Venendo all’altro punto della controversia. l’Ufficio accerta, in applicazione dell’art. 38, 4° e 5° comma del D.P.R. n. 600 del 1973, oltre a quanto innanzi detto, un ulteriore maggior reddito, a carico della signora C., costituito da 36.000.00 Euro, quale somma versata in due rate annuali a seguito di un impegno assunto, in un pubblico atto, per l’acquisto di azioni dal proprio figlio, il cui valore globale ammonta ad €. 360.000,00, da corrispondersi in dieci anni a partire dal 2005.

La effettuata rideterminazione reddituale può essere condivisa, da parte di questa commissione, così come già ha avuto modo di pronunciarsi per l’annualità 2006 (cfr. propria decisione n. 145/01 / 2012 innanzi detta ).
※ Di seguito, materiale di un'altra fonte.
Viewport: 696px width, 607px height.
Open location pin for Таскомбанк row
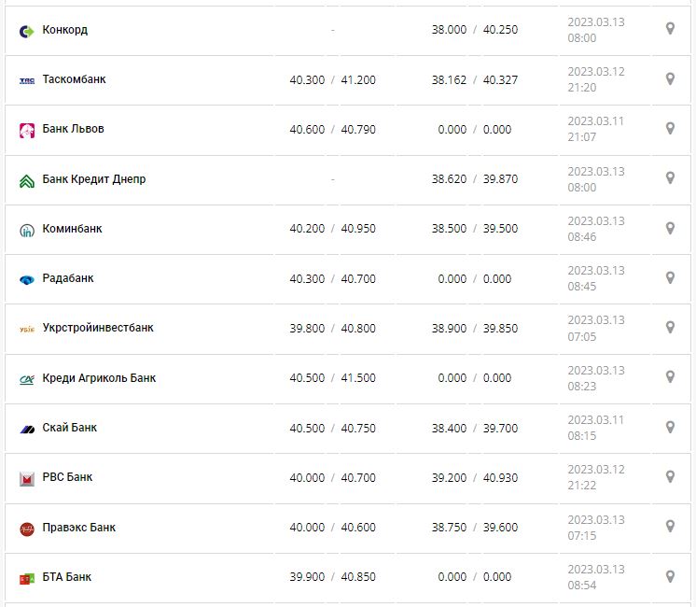click(x=670, y=79)
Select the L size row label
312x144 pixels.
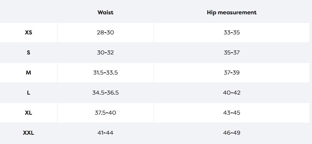(29, 92)
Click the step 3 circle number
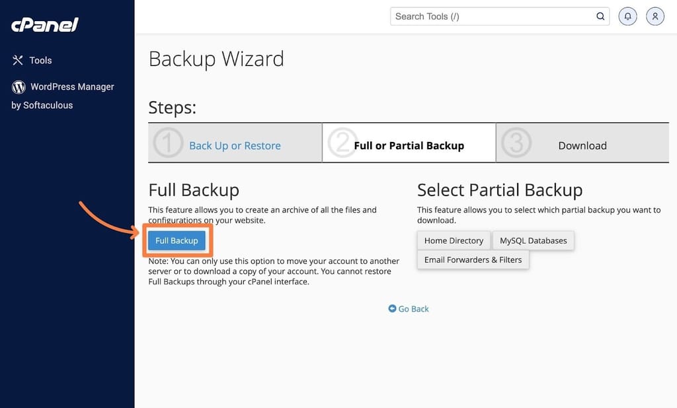Screen dimensions: 677x408 516,143
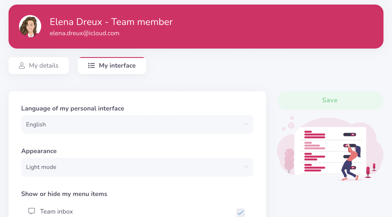The height and width of the screenshot is (217, 392).
Task: Click Elena Dreux's profile avatar
Action: [30, 26]
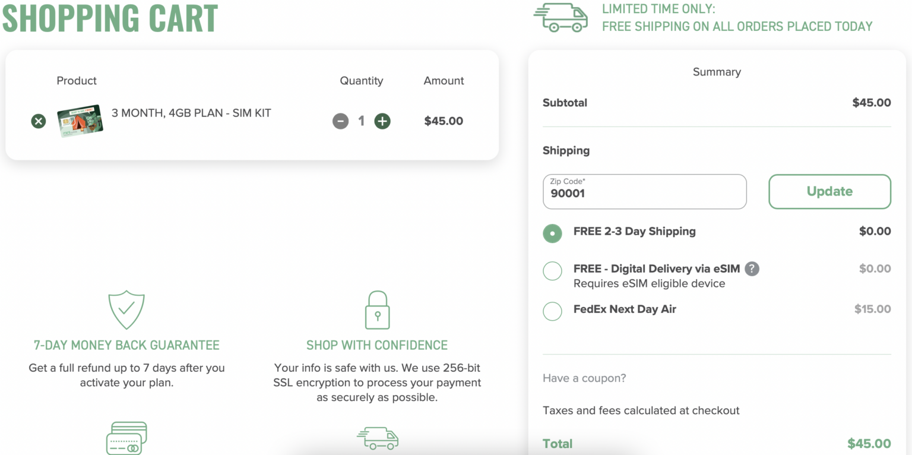This screenshot has height=455, width=912.
Task: Click the free shipping truck icon in the banner
Action: click(560, 18)
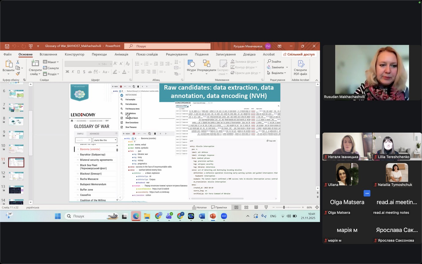
Task: Select the Format Painter brush icon
Action: (x=18, y=74)
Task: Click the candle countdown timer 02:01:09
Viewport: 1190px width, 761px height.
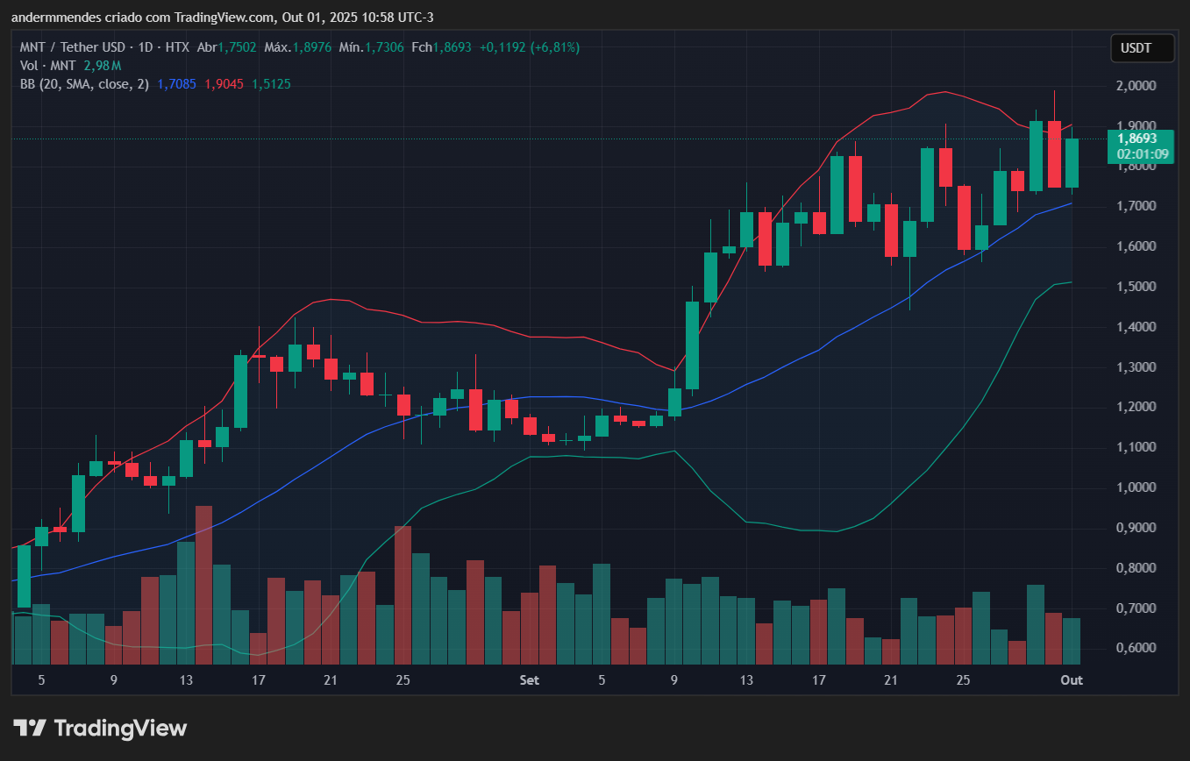Action: coord(1142,154)
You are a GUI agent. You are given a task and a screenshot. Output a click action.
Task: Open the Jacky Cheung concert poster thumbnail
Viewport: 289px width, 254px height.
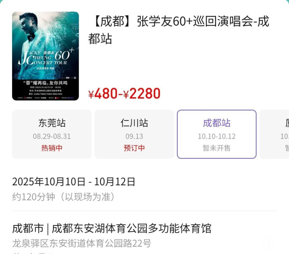[x=45, y=56]
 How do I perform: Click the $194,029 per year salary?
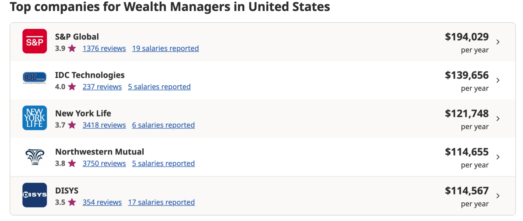(x=467, y=42)
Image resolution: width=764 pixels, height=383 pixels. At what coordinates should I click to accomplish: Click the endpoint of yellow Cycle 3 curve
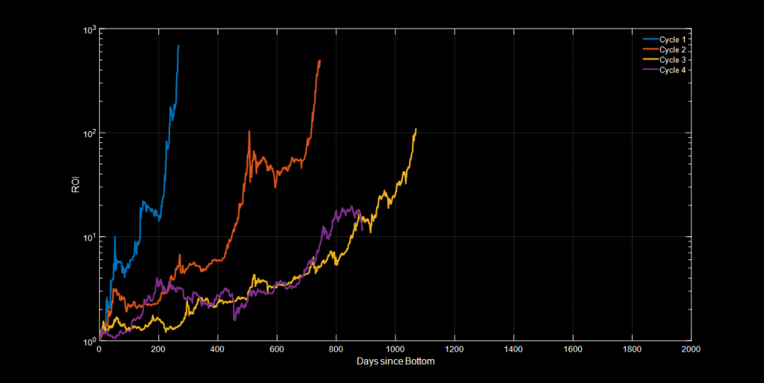(x=416, y=129)
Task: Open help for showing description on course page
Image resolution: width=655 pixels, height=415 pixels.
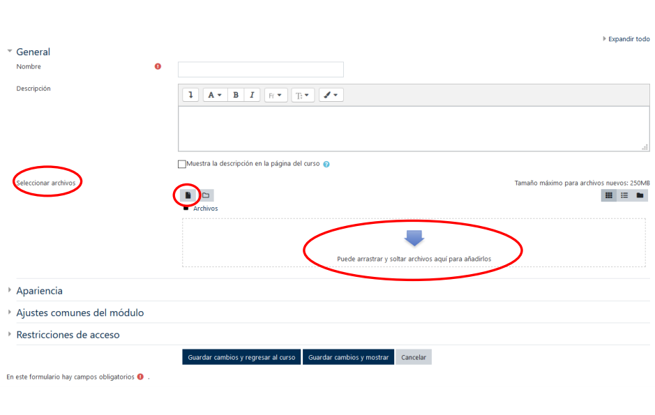Action: [x=326, y=165]
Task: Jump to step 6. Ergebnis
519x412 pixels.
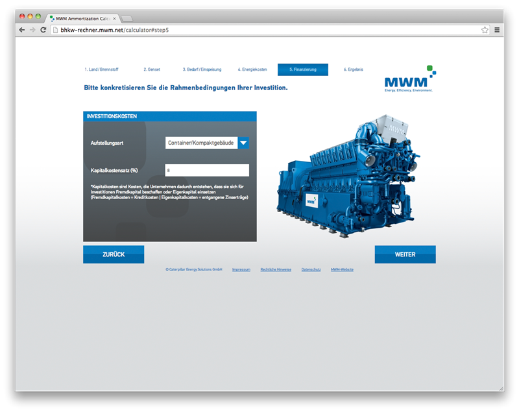Action: (354, 69)
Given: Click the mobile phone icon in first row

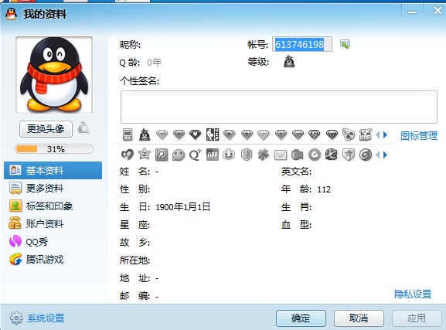Looking at the screenshot, I should 128,134.
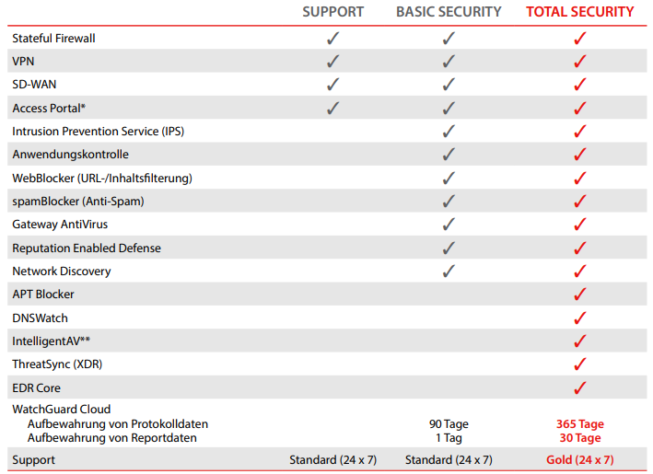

Quanto al reddito, ritenuto dalla contribuente, ottenuto da una sua azienda agricola, si osserva che cinque ettari di normale terreno agricolo non consentono il ricavo netto annuale di 8 / 9.000,00 Euro, utilizzati per fronteggiare una parte dell’investimento azionario praticato; tanto meno risulta provato, da parte della ricorrente, l’introito di 8 / 9.000.00 Euro ottenuto dalla coltivazione del fondo.

Non può riconoscersi utile, per i fini di cui innanzi, nemmeno il reddito annuale del coniuge della ricorrente, per un importo pari ad € 38.584,00, in quanto – sia pur condividendo il principio della ” famiglia fiscale “, secondo il quale le disponibilità finanziarie, da qualsiasi componente prodotte, soccorrono a fronteggiare le esigenze dell’intero nucleo familiare – nel caso di specie, non essendo state dimostrate altre risorse, le entrate del coniuge sono servite per i sostentamenti dell’intera famiglia, anche in ragione del fatto che i costi annuali delle azioni andrebbero ad esaurire, quasi totalmente, l’intero reddito prodotto dal coniuge E.L., senza lasciare alcuna disponibilità per i bisogni domestici.

Per completezza di esposizione va detto pure che, in corso d’udienza, è emersa la circostanza sulla cessione delle quote azionarie nuovamente al figlio; tale circostanza potrebbe liberare la C. totalmente, da ogni obbligo tributario. Tuttavia detta circostanza non rileva in questa sede per due ragioni:

- perché ciò è stato riferito solo verbalmente in sede d’udienza e non sorretto da prove documentali;

- poiché, se pure ciò rispondesse a verità, l’avvenuta cessione rileverebbe dalla data di stipula del relativo atto di trasferimento e non ha alcun effetto per le annualità 2007 e 2008, al momento vagliate.

Il ricorso, pertanto, va, per le ragioni innanzi esposte, accolto solo parzialmente. Compensa tra le parti le spese di giudizio.

P.Q.M.

Respinta ogni altra domanda, eccezione ed obiezione, definitivamente pronunciando sui ricorsi in epigrafe enunciati, dispone che l’Amministrazione Finanziaria ridetermini il reddito previsto per il mantenimento dei fabbricati e quello derivante dal terreno agricolo sulla base delle risultanze catastali. Conferma nel resto l’opposto provvedimento impositivo.

Compensa tra le parti le spese di giudizio.